Now, Moodysson is back with “Together” (“Tillsammans”), a hilarious and pointed look at life in the Swedish hippie-commune scene of the mid-1970s. With a spirited ensemble cast headed by Gustaf Hammarsten, Lisa Lindgren, Michael Nyqvist and Jessica Liedberg (not exactly household names here, but hardly unknown in Sweden), “Together” charts the trials and tribulations of its commune dwellers as they grapple with the thornier aspects of free-love, political engagement, and perhaps most intriguingly, child-rearing.
With as much meticulous attention to period detail as to emotional honesty, Moodysson captures the richly contradictory motivations of his idealistic heroes, always maintaining a masterly balance between comedy and the darker currents that run just beneath the surface.

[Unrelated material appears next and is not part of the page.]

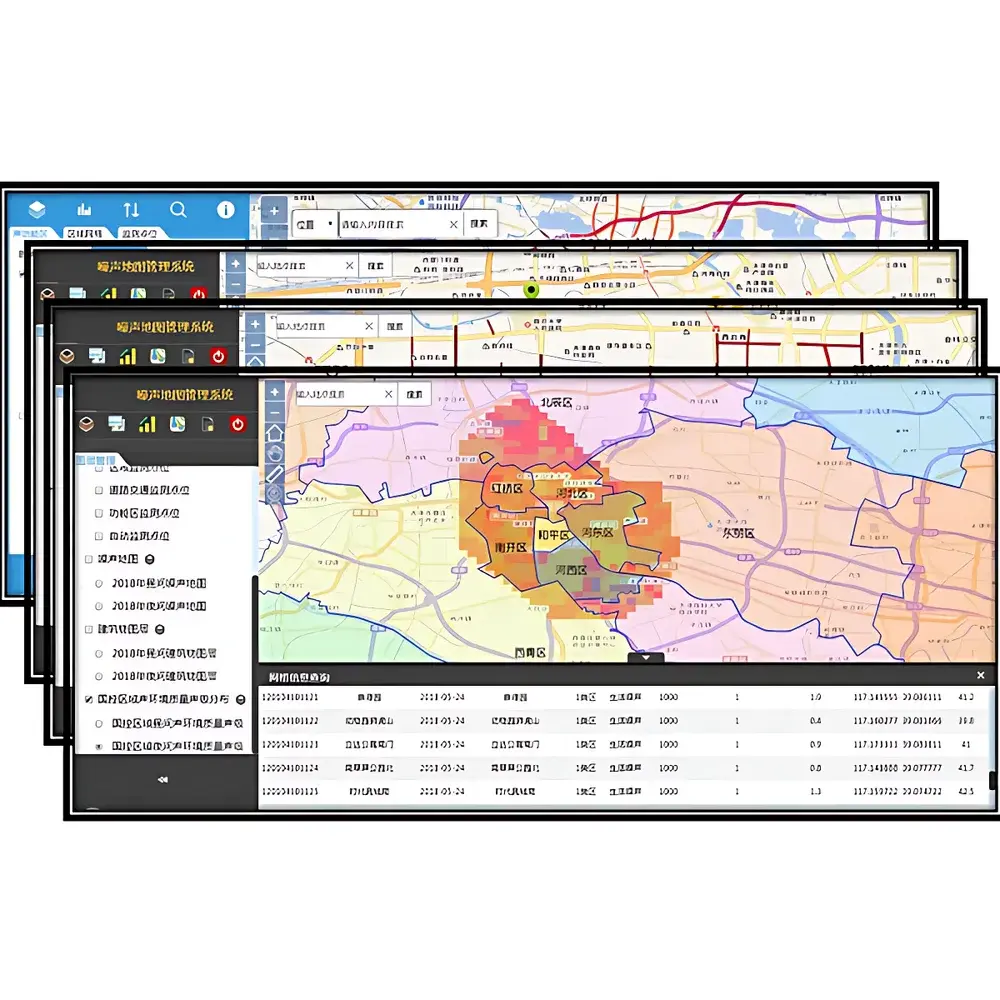Open the layer stack icon in the toolbar
This screenshot has height=1000, width=1000.
pos(85,423)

The ensemble acting from the adults is flawless and a joy to behold, but the startling performances by the film’s youngsters are worth the price of admission alone. Stan Schwartz recently talked to Moodysson about directing actors, freedom, American movies and Commune life.
indieWIRE: What made you want to make this film?

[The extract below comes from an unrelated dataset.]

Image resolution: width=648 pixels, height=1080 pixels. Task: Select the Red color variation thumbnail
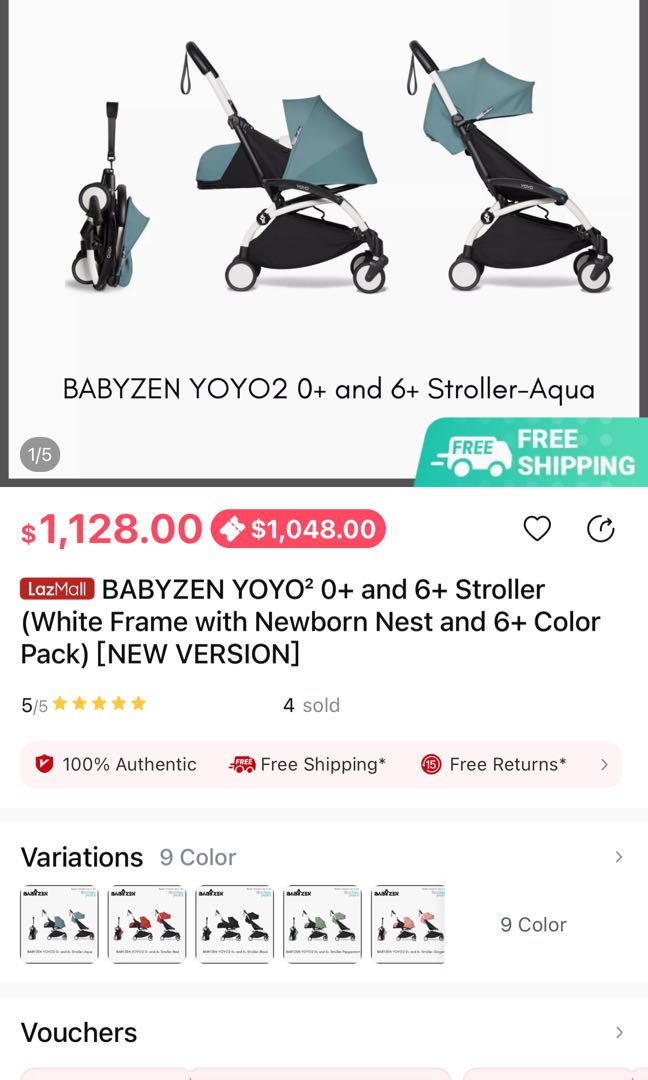pyautogui.click(x=147, y=924)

Lukas Moodysson: You have small and stupid reasons to make a film. I wanted to make a film with people with beards, things like that. And I thought it would be a fun film to make with all those costumes. And then on another level, it had a lot to do with notions of individualism versus collectivism.

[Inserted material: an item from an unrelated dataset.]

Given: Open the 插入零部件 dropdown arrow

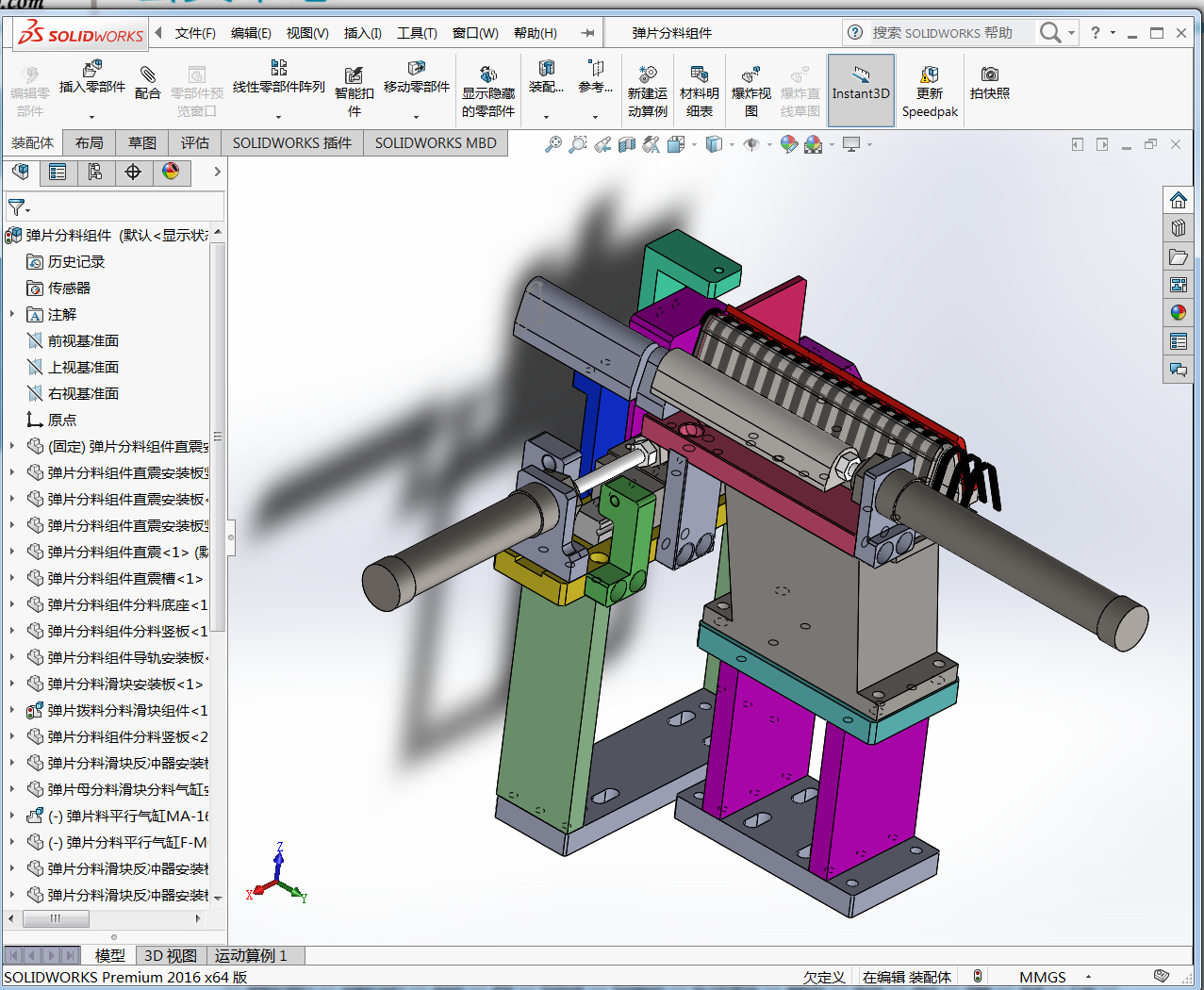Looking at the screenshot, I should click(x=91, y=117).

iW: I love all your characters — so much so, that I found myself wishing you had made a 4-hour T.V. mini-series in order to be able to go into each character more deeply. And as it happened, some of the actors told me you actually shot substantially more than what appears in the finished film?
Moodysson: We actually did have material for a much longer film. It was three hours in a very rough version. But you couldn’t sit through that from beginning to end. It really wasn’t that good. I think there’s a problem with all films that feature lots of characters. You can’t really go into all of them. So you end up losing something and you gain something else. What you gain is a broader vision of what is going on in the world and you lose details and some of the emotional power. The thing we probably changed most [from the original script] was the order of the scenes. For example, the first scene in the film is not the first scene in the script. It didn’t start with the death of Franco; that’s a scene that originally happened in the middle of the film.
iW: Was there much improvisation or is every one of those lines in the script?
Moodysson: Not every one, but I do write a very detailed script. Sometimes I give the actors a lot of freedom and sometimes not, depending on my mood. I do try to be free about how to move in the room and where to stand or sit. And I try to create an atmosphere whereby the camera follows the actors instead of the actors having to constantly think about where the camera is and hitting their marks. That’s terrible. Apart from a few times where it’s totally necessary, I don’t want any marks and tape and stuff.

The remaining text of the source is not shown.